• [REQUIRED ACTION 1]: Please quote the passage on doing business in Northern Ireland, starting with "Colin Reid, chief" and going on through "operate, he adds.".
• [REQUIRED ACTION 2]: Turn the paragraph in the Northern Ireland business passage that begins "Last month saw Northern Ireland first minister" into a short bulleted list that keeps its main facts.
• [REQUIRED ACTION 3]: Write what comes next in the passage on doing business in Northern Ireland, picking up after its final sentence.

SUPPLIED PASSAGE Start Marker

Are the IT skills hard to find? McAliskey says the skills shortage exists as it does in the UK, but the quality of education is there and it has found staff just as willing to locate in Ulster as to move abroad.
Colin Reid, chief executive of Belfast mobility ISV TotalMobile, indicated that memories of the Troubles are fading. And while a certain amount of Catholic versus Protestant, and republican versus unionist, feeling might remain for some time to come, Belfast is almost unrecognisable as the city that was torn apart by sectarian strife for so many decades.
"Things are going well, I agree," Reid says. "We're a small software business, and we're selling a lot into healthcare and I am certainly seeing greater opportunities to make the healthcare sector much more efficient - having mobile gadgets and software that enables them to work anywhere."
Connectivity has much improved in the past few years - and even if it is lost, TotalMobile's apps have offline availability so the employee on the go can continue to operate, he adds.
For that matter, he feels there is little real difference between doing business in mainland UK, and doing business in Northern Ireland.
"We're a microcosm [of the UK generally], and business is going great; we have grown significantly - although 90 per cent of our business is outside Ireland. Partners include Capita and Civica," says Reid.
The trick, he says, is to either think small or target a niche if you want to become a really large company. This means, he adds, that channel partnership is especially important, so you can reach the right markets.
Last month saw Northern Ireland first minister Peter Robinson host 120 Silicon Valley executives in a bid to attract further foreign investment. Global vendors including Seagate and Fujitsu already have bases in Northern Ireland.
"Belfast is now ranked first after London for attracting foreign direct investment in the UK. Operating costs in Northern Ireland are on average 20 to 30 per cent cheaper than in the rest of the UK and western Europe, due to our transport links, telecommunications infrastructure and the skill base of our people," Robinson says.
"West Coast companies such as Cybersource, Visa, Vello Systems and WANdisco have already brought much-needed jobs and investment."

SUPPLIED PASSAGE End Marker
DATASET CONTENT Start Marker

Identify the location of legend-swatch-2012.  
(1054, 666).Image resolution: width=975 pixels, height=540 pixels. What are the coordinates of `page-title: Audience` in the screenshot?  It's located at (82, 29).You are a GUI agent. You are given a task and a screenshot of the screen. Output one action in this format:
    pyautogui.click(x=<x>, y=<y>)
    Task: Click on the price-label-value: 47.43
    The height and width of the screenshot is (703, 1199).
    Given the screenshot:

DATASET CONTENT End Marker

• [ANSWER AREA 1]:
Colin Reid, chief executive of Belfast mobility ISV TotalMobile, indicated that memories of the Troubles are fading. And while a certain amount of Catholic versus Protestant, and republican versus unionist, feeling might remain for some time to come, Belfast is almost unrecognisable as the city that was torn apart by sectarian strife for so many decades.
"Things are going well, I agree," Reid says. "We're a small software business, and we're selling a lot into healthcare and I am certainly seeing greater opportunities to make the healthcare sector much more efficient - having mobile gadgets and software that enables them to work anywhere."
Connectivity has much improved in the past few years - and even if it is lost, TotalMobile's apps have offline availability so the employee on the go can continue to operate, he adds.

• [ANSWER AREA 2]:
- Northern Ireland first minister Peter Robinson hosted 120 Silicon Valley executives last month to attract more foreign investment.
- Seagate and Fujitsu already have bases in Northern Ireland.

• [ANSWER AREA 3]:
Bradley, McAliskey and Reid all agree that to continue growing as a business in Northern Ireland means looking beyond Ulster - to the Republic, to mainland UK, and even further afield (and an IT firm needs to be "multilingual" in euros, pounds, and US dollars).
However, all agree too that the lifestyle, landscape and comparatively relaxed pace of life in the North make it an unbeatable base.
"The only thing we really miss is big concert venues," says EOS IT's Bradley. "But I wouldn't want to live anywhere else."
FIVE FACTS YOU PROBABLY DIDN'T KNOW ABOUT NORTHERN IRELAND
■ The fifth-century monk we call St Patrick wasn't Irish but Romano-British; he was taken to Ireland as a slave, where he spent six years before escaping. He later returned as a missionary.
■ The first stone of Belfast City Hall was laid in 1898 on land purchased for £30,000. The £500,000 building was designed by Alfred Brumwell Thomas and first opened in 1906.
■ The Ulster Cycle tales assert that one Conchobar mac Nessa was king over the land near Navan Fort, Armagh, around the time of Jesus. Nessa's nephew was said to be the mythological Irish hero Cú Chulainn - "the Hound of Culann", a kind of frenzied Hercules and fantastic cattle thief.
■ Sir James Martin (1893-1981) invented the aircraft ejection seat in 1945 after his business partner, test pilot Captain Valentine Baker, was killed in a crash. Martin was born in Crossgar, County Down.
■ DeLorean cars (as seen in 80s flick Back to the Future) were made at Dunmurry in Northern Ireland. Only 6,000 were ever made. Our features editor once saw one on Oxford Street, London.